DragonFly 5.8.0 has been released. This version brings dsynth, with matching optimizations to fit dsynth running many parallel builds of ports.
My users@ post has the usual details on upgrading, as do the release notes.
Note that you will get some noise in dmesg until you remove opie from where it’s mentioned in /etc/pam.d/ files. It’s cosmetic unless you use opie, and you probably don’t. I mention it because I noticed it. Check /usr/src/UPDATING after pulling in the 5.8 source to see details of this and other changes.
Linked cause I always forget the right shell command for UTF-8, to reduce the amount of ???? ??? ??? ??????? ??.
daemon(8) has been updated, cause there’s ports that expect daemon to have some specific flags – especially -T.
There is a certain correlation between this utility and certain BSD logos.
If you’ve been following HAMMER2 for some time, these questions and answers will not be new to you – but they are useful notes all the same.
I imagine this may work for any BSD, really. Aaron Li has the instructions, which may be especially useful for non-English readers.
SEMIBUG’s next meeting is tonight, with Michael Lucas talking about SNMP. Go, if you are near.
I for some reason set line height properties in the style sheet for dragonflybsd.org years ago, and it made scroll bars appear around all <pre> text. It’s taken me years, but I finally removed it. Anyone notice other effects than the lack of those odd scrollbars?
It’s probably going to be quiet for at least a few days because of the Christmas holiday, though I’ll of course have the normal weekend features up.
In the meantime, here’s something to ponder: this post about tmux and plugins for it led me to thinking about plugins in general. The pkg system is sort of a plugin scheme for BSDs, much like apt for Debian, yum, etc. Each language has its own libraries to load and plugins to manage past that, like Perl’s CPAN. Nowadays, applications have their own plugins. For instance, a system with WordPress installed with PHP installed with PHP plugins required with WordPress plugins that also require given PHP libraries. WordPress manages keeping itself and its plugins up to date, but not the underlying PHP installation. You can get something similar with Perl along with the Perl-specific package updates, through cpanm. Or, npm, which seems to be its own world of constant flux.
How many levels could this go? Like running multiple emulators within each other, how many levels of plugin could you achieve? There’s probably a series of levels proceeding from tedious to barely maintainable to ridiculous.
The BSD.nrw Dusseldorf-Wersten BSD user’s group next meeting is on the 20th. Go, if you are near.
Synth logs for dports are now located here on a new machine:
https://sting.dragonflybsd.org/dports/logs/Report/
If there’s only a short list, it’s because the most recent build was probably focused on retrying a broken-but-now-possibly-fixed package.

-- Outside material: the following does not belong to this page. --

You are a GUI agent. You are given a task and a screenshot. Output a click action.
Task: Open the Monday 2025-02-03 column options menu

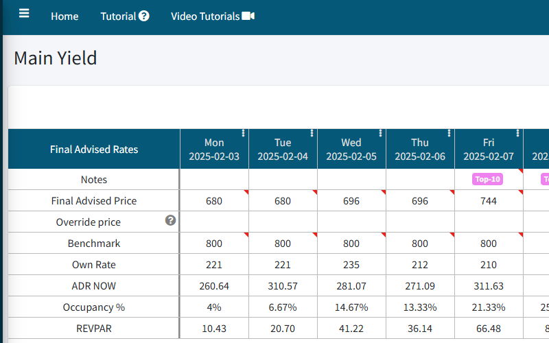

I link both because of the utility and also because the interface is pretty.
I sorta like seeing these things ricochet back and forth.
There’s been a fresh binary build of dports – and then some more updates to cover a variety of security issues in some of those ports. Now is a good time for a ‘pkg upgrade’.
As anyone who has been running HAMMER1 or HAMMER2 has noticed, snapshots and copy on write and infinite history can eat a lot of disk space, even if the actual file volume isn’t changing much. There’s now an ‘emergency mode‘ for HAMMER2, where disk operations can happen even if there isn’t space for the normal history activity. It’s dangerous, in that the normal protections against data loss if power is cut go away, and snapshots created while in this mode will be mangled. So definitely don’t leave it on!
It’s now possible to pick which sort of compression you want to use for dsynth packages – xz is the default, but you can go gzip for speed.